# [RECORDS SUPPLIED]

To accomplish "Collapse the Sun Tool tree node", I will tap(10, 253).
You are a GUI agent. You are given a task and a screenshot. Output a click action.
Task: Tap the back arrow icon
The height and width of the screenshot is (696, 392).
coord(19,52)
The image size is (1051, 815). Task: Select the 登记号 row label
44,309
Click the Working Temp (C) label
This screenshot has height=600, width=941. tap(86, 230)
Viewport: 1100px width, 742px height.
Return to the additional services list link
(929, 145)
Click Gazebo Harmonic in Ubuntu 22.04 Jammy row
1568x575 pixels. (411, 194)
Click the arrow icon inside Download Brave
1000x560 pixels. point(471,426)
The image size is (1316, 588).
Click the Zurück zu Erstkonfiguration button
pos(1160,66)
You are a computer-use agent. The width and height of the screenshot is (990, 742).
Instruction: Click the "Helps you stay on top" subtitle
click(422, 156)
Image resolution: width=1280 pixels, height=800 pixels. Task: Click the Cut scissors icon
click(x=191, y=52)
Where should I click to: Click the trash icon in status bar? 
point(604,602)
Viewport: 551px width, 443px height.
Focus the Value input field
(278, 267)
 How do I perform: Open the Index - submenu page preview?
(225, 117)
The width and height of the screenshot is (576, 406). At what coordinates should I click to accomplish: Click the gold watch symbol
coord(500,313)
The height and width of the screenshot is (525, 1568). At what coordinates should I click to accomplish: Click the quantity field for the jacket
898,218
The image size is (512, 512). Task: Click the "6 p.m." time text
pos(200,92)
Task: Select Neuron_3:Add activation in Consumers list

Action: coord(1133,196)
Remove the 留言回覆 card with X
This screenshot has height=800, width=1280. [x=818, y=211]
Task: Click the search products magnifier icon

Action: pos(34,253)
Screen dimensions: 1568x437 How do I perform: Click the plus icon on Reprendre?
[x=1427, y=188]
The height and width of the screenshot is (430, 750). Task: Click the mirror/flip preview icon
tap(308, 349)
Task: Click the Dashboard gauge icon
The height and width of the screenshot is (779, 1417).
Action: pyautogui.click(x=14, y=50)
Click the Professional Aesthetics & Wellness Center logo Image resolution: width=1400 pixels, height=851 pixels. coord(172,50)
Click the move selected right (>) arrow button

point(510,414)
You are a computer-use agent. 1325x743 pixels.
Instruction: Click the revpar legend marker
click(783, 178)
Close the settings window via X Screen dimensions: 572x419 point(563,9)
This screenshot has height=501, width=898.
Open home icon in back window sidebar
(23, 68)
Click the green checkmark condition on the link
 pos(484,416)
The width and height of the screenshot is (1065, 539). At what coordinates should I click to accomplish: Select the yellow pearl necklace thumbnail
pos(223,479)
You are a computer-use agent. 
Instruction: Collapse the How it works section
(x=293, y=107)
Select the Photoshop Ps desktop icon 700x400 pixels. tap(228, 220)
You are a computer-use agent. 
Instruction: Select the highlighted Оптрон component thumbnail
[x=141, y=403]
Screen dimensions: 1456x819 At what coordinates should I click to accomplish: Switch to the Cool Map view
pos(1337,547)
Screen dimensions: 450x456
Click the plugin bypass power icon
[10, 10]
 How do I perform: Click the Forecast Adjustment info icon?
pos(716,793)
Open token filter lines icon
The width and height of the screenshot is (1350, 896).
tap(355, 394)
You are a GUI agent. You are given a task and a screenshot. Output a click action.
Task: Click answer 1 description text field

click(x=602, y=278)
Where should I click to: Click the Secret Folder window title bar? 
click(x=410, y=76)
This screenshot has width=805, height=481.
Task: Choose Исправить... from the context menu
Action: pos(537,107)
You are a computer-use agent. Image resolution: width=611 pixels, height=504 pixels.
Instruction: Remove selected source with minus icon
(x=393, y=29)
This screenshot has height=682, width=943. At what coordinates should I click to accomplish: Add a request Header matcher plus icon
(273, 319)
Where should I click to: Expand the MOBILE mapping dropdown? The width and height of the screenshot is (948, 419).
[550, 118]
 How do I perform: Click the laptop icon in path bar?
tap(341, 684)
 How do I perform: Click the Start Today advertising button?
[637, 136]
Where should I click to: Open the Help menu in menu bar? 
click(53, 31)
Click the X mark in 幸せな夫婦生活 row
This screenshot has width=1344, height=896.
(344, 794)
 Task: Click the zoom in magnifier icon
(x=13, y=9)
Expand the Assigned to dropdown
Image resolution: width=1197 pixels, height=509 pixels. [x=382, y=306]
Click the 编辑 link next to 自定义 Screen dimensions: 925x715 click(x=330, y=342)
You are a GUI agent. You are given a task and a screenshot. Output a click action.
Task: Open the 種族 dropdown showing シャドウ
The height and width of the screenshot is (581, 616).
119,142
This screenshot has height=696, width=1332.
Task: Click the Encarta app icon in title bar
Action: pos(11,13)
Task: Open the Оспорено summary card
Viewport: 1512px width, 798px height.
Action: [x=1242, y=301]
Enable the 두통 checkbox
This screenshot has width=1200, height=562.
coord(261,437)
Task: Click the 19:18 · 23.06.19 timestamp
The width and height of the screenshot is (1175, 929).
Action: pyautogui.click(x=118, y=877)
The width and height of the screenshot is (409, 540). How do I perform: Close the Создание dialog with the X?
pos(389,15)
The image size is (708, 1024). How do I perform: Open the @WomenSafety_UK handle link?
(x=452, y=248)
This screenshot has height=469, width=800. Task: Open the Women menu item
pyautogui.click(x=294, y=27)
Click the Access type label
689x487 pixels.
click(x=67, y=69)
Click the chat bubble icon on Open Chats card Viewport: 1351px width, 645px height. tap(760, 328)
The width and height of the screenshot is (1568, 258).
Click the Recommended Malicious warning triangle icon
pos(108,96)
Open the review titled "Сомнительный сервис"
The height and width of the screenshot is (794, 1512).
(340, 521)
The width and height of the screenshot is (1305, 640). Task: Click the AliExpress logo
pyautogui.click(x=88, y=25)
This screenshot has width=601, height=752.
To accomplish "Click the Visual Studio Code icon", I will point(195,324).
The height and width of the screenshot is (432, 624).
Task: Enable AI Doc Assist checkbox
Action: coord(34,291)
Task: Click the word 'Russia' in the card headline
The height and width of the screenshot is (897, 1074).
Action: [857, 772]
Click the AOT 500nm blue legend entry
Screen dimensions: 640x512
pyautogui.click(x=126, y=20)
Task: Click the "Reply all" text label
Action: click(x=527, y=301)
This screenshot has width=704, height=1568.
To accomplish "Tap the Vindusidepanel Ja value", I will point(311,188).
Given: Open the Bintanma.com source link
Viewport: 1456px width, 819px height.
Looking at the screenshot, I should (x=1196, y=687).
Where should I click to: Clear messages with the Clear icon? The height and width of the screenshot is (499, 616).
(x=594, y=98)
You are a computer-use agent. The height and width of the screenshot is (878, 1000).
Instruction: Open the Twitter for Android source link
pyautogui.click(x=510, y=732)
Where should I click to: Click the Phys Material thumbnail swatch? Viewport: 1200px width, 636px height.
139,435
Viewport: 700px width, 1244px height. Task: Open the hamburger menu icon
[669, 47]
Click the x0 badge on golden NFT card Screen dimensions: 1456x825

# [INSTRUCTIONS TO FOLLOW]
Return only the lines between the one holding "Screen dimensions: 1456x819" and the one holding "You are a computer-use agent. Image", inclusive, exactly as they appear above.

# [RESPONSE FOR THIS EXERCISE]
Screen dimensions: 1456x819 At what coordinates should I click to accomplish: Switch to the Cool Map view
pos(1337,547)
Screen dimensions: 450x456
Click the plugin bypass power icon
[10, 10]
 How do I perform: Click the Forecast Adjustment info icon?
pos(716,793)
Open token filter lines icon
The width and height of the screenshot is (1350, 896).
tap(355, 394)
You are a GUI agent. You are given a task and a screenshot. Output a click action.
Task: Click answer 1 description text field

click(x=602, y=278)
Where should I click to: Click the Secret Folder window title bar? 
click(x=410, y=76)
This screenshot has width=805, height=481.
Task: Choose Исправить... from the context menu
Action: pos(537,107)
You are a computer-use agent. Image resolution: width=611 pixels, height=504 pixels.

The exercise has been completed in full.